Bishop of Norwich Unleashes Nature’s Revival: Churchyards Urged to Embrace Rewilding!

Church of England Bishop Calls for Rewilding of Churchyards to Enhance Biodiversity and Revitalize Sacred Spaces

Churchyards in England should be transformed into thriving ecosystems to enhance biodiversity and create vibrant spaces for the living, according to a bishop from the Church of England. With local parishes responsible for around 7,100 hectares of churchyards and the Church itself owning approximately 34,000 hectares of farmland and 9,300 hectares of forestry, the General Synod will vote on a plan later this month to promote biodiversity and develop land action plans at various levels. The bishop of Norwich, Graham Usher, stressed the importance of enhancing the biodiversity of these ancient landscapes, which often feature old trees and hedgerows. He proposed leaving areas of churchyards unmown to allow for the growth of rare plant species. Usher’s vision is for churchyards to become places where life flourishes, not just memorials for the deceased.

A paper submitted to the synod meeting acknowledges the potential for biodiversity within churchyards, but it also recognises the significance of these spaces as burial grounds and the importance of public access and consideration for mourners. The Church of England’s national land has historically been used to generate income, particularly in less affluent areas. However, the paper notes a growing commitment to increasing biodiversity and reducing carbon emissions on these holdings.
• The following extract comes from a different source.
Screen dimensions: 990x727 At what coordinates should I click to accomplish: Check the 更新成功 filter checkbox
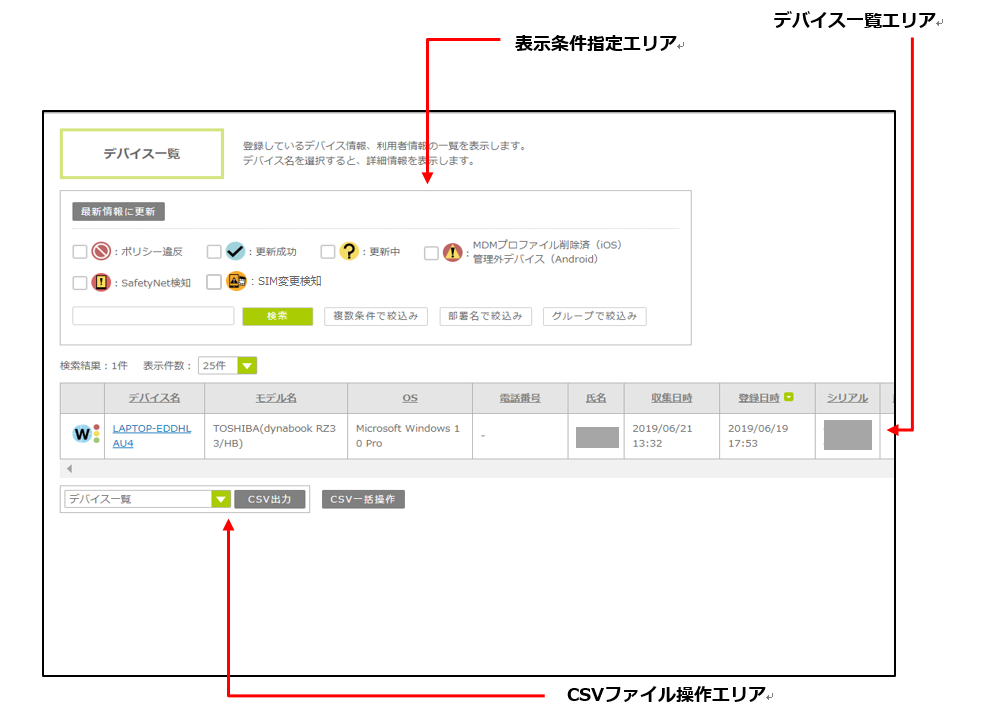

Usher emphasised the need for collaboration between the Church and its tenant farmers to achieve positive impacts on nature. He stated that actions benefiting the environment are often beneficial for business and people as well. The Church of England has already issued guidance to parishes on how to enhance biodiversity, including measures such as leaving areas of long grass, creating wildflower zones, installing bird and bat boxes, keeping bees, and encouraging hedgehogs. Many parishes have already implemented biodiversity action plans. For example, St Mary’s in Wargrave, Berkshire, has ceased regular mowing and strimming of grass to promote the growth of wildflowers and provide habitats for animals and insects. The church has also transitioned from using fuel-powered tools to a scythe for maintenance work in the rewilded area. Regular wildlife surveys have demonstrated an increase in flora and fauna since the rewilding initiative began.

The Church of England’s commitment to biodiversity and land stewardship reflects a wider global movement towards conservation and sustainability. By rewilding churchyards and working with tenant farmers, the Church can contribute to the preservation of biodiversity and the creation of thriving ecosystems. These efforts align with the Church’s mission to care for the natural world and promote the flourishing of all life.